TASK DIRECTIONS
If an entry holds a picture, leave the picture out and output everything else exactly.

RECORDS TO USE
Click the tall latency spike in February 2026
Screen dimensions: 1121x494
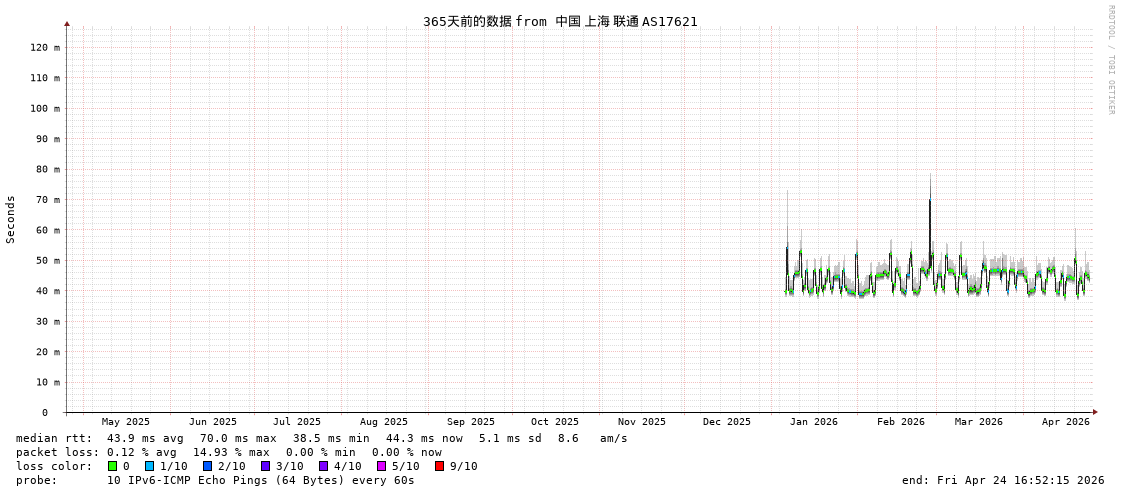coord(930,200)
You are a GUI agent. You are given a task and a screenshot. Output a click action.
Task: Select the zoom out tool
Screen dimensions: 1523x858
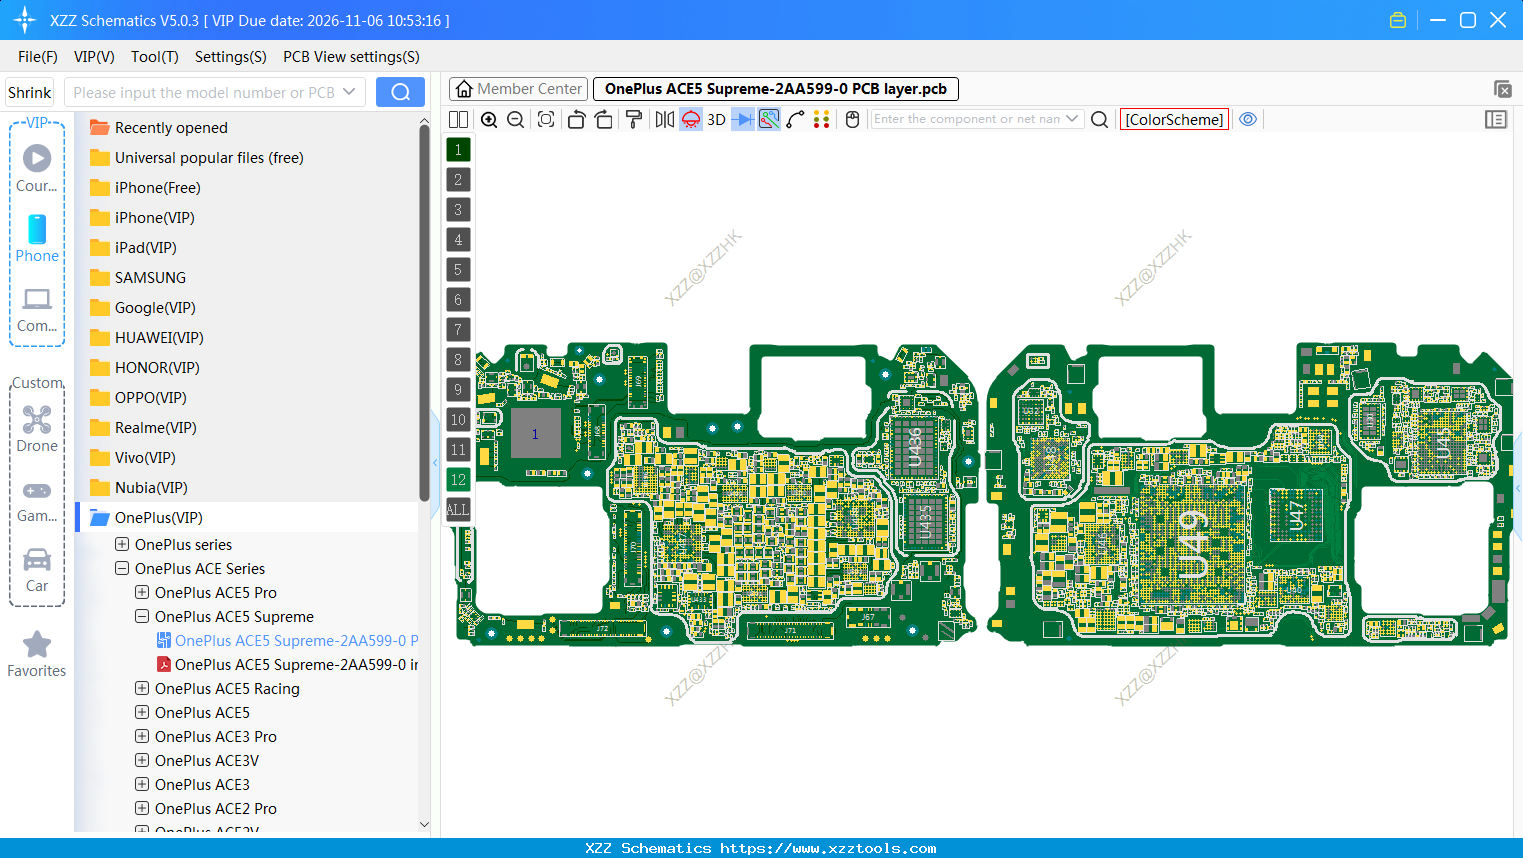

THE COMPLETED TASK
Click the tall latency spike in February 2026
Screen dimensions: 1121x494
coord(930,200)
You are a GUI agent. You are given a task and a screenshot. Output a click action.
Task: Select the zoom out tool
Screen dimensions: 1523x858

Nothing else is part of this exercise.